Here is the seating chart of Reunion Arena compared to that of the American Airlines Center. You can just tell by the different levels and spacing in the AAC that it's more complex and spread out.
Reunion Arena seating chart
AAC seating chart
The problem with the Double-A-C is that because everyone is so spread out, the crowd is not as loud. They've replaced the thousands of seats in Reunion Arena with 40 box suites in the AAC, and people in box suites don't cheer like people in regular seats.
Here's how people in these box suites view the idea of cheering during a game:
And you can clearly see the difference of just how closely packed to the court fans were at Reunion compared to a spread out American Airlines Center which isn't half as conducive to creating a truly effective home-court advantage.
Here's a shot of Reunion Arena. There are two levels of seats. No luxury boxes in between. Just places for the butts of every Dallas Mavericks and Dallas Stars fan. If you wanted to come watch your team gut it out that night, this was the place to be, and people loved it. The fans loved it.
Empty Reunion Arena
The American Airlines Center, however, is much more spread out, with more levels of luxury suites breaking up the stands. The upper deck is so far removed from the playing surface that any noise from the upper deck is negligible compared to this arena's predecessor just a few miles south on I-35.

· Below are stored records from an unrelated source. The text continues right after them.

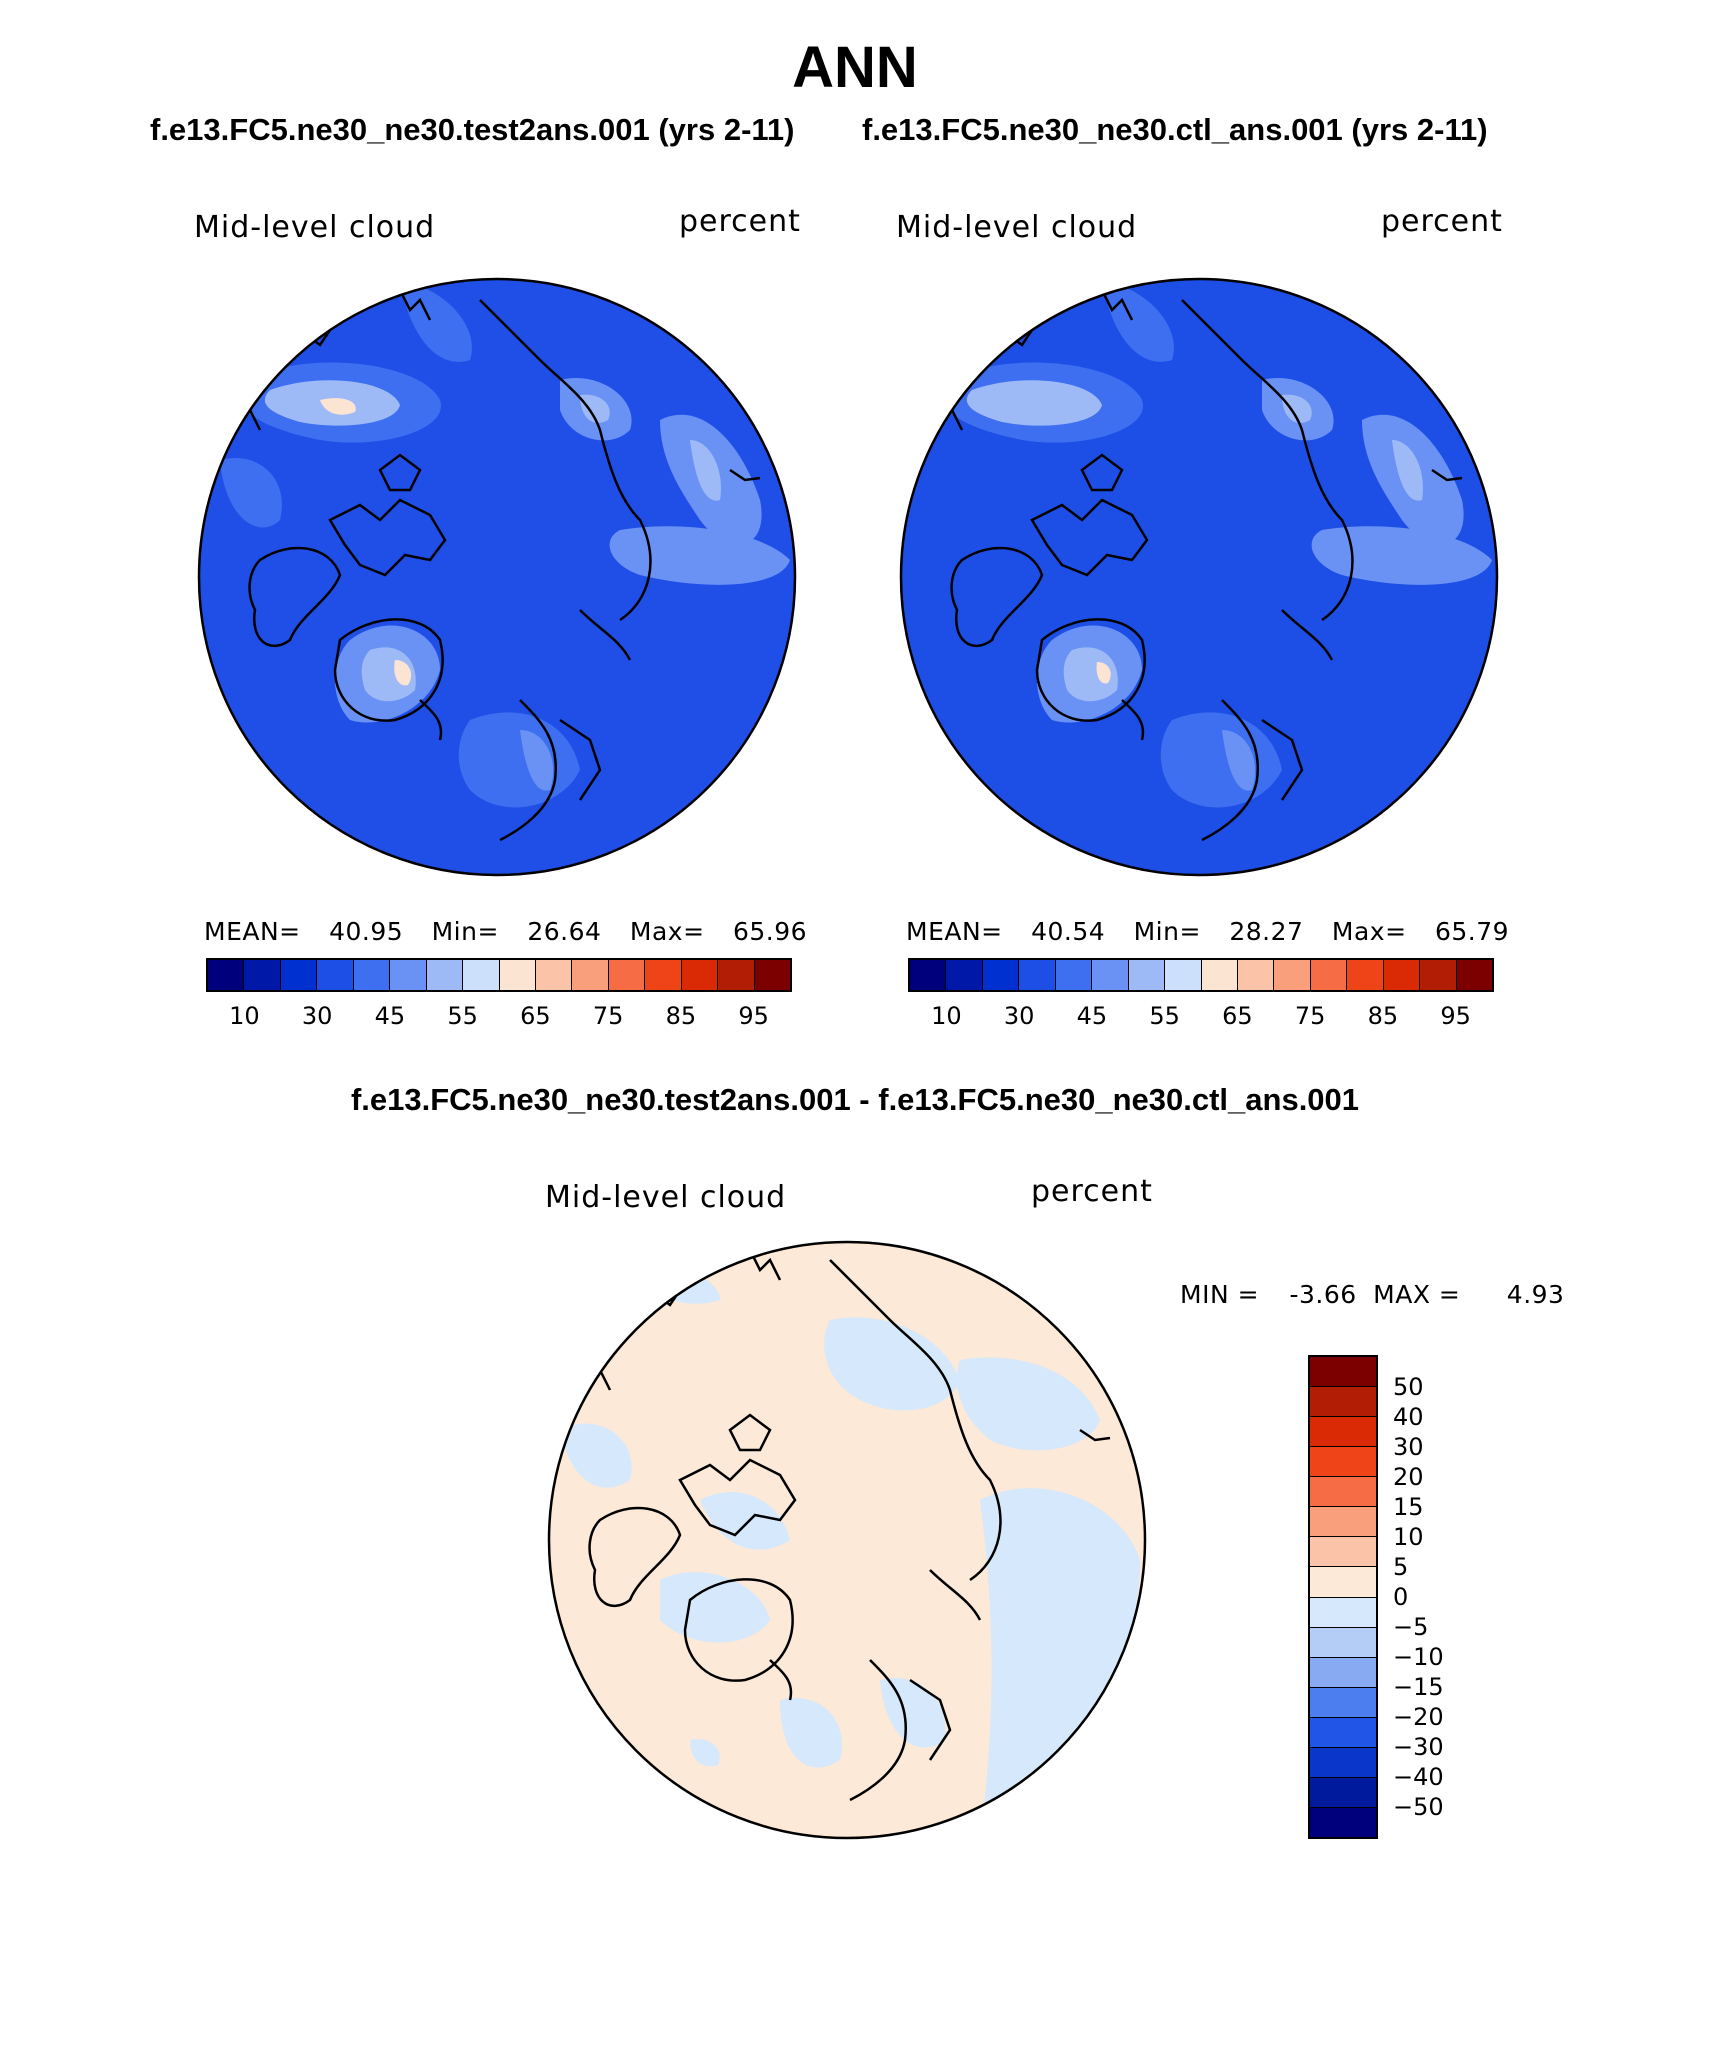  What do you see at coordinates (1408, 1387) in the screenshot?
I see `colorbar-tick-label: 50` at bounding box center [1408, 1387].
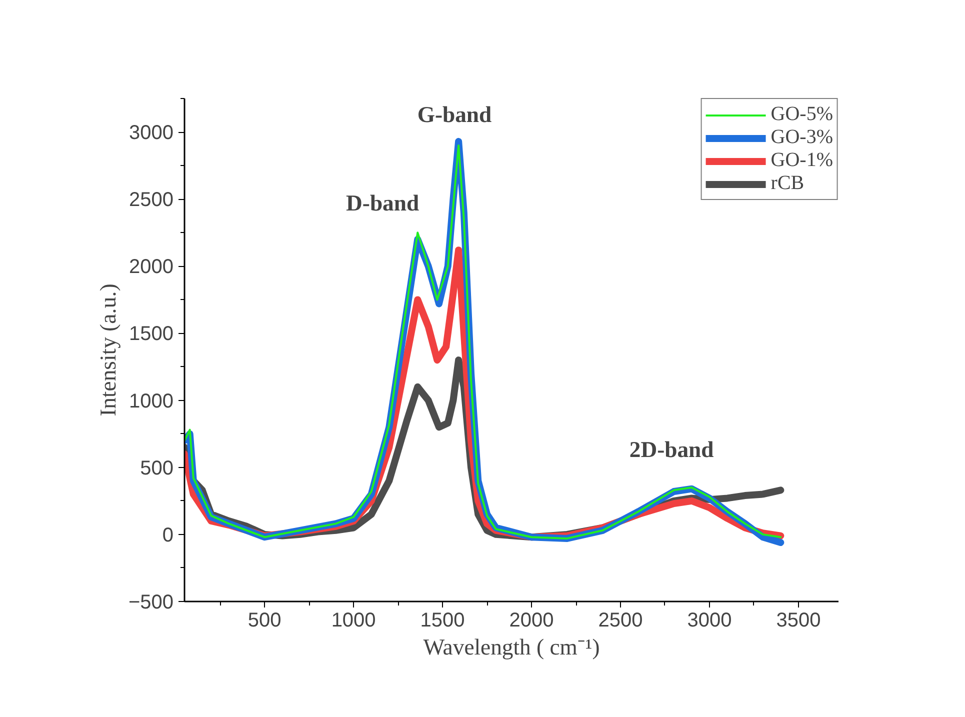 The width and height of the screenshot is (965, 717). I want to click on y-tick-label: 3000, so click(152, 133).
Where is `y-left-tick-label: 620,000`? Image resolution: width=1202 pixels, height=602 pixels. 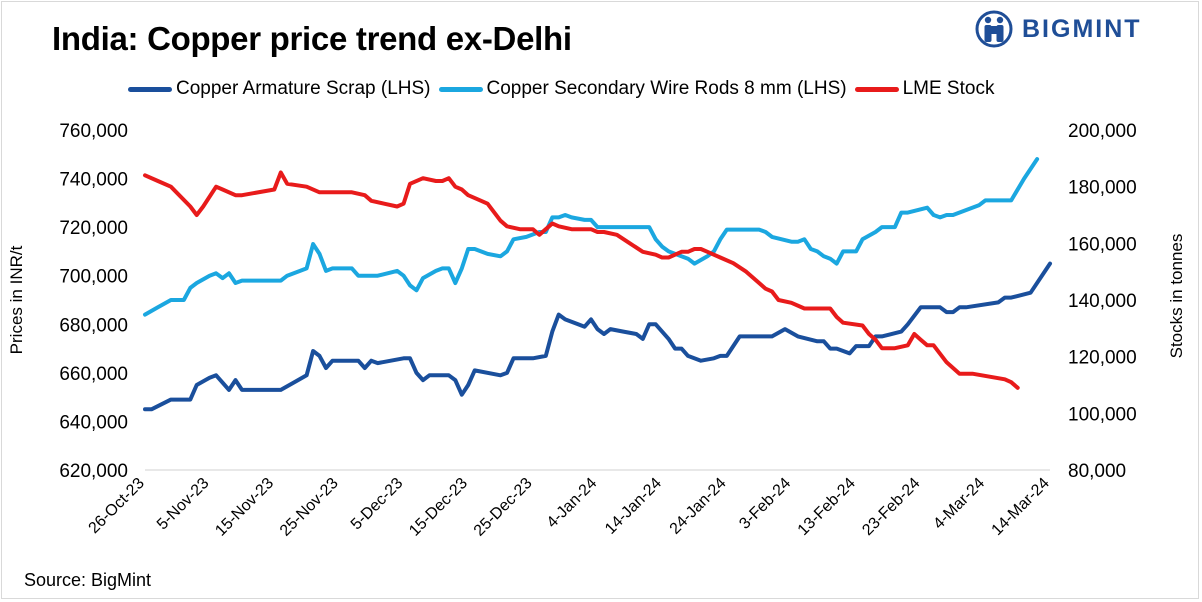 y-left-tick-label: 620,000 is located at coordinates (94, 472).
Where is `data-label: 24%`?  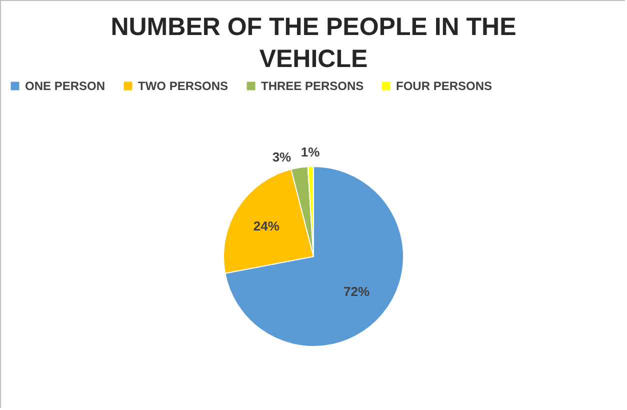 data-label: 24% is located at coordinates (266, 226).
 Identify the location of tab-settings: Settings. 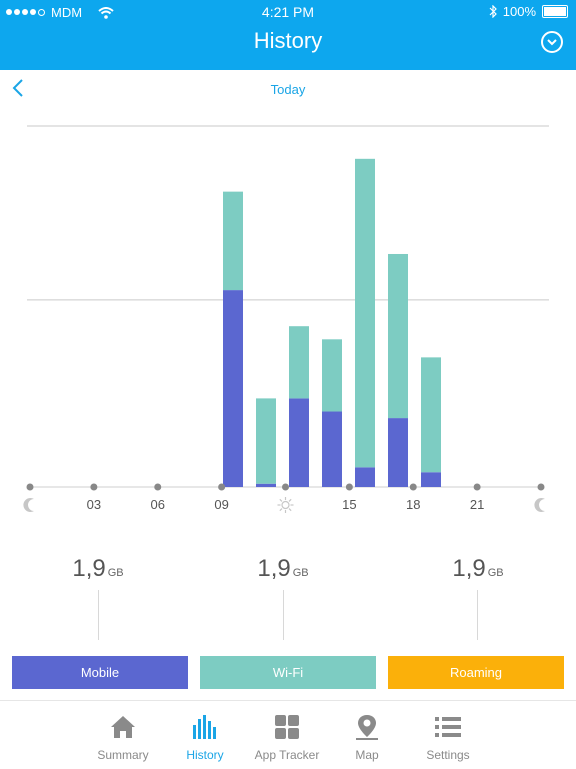
(448, 738).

Empty American Airlines Center
Now compare a full Reunion Arena with a packed house at the Double-A-C. The fans are so far removed from the action in the AAC that, quite frankly, the home court advantage is nothing compared to the "old days" at Reunion Arena.
Hockey at Reunion Arena
A full house at the AAC
As a sports fan, I go to the games to root on my team. With all these box suites and Platinum level seating, many people attend the games as an activity, as something to do. I don't mind that some people go to the games just as something to do and not to cheer for the team. I'm not asking for an arena full of die-hards, but I just want the home-court advantage to be the best for the team's sake.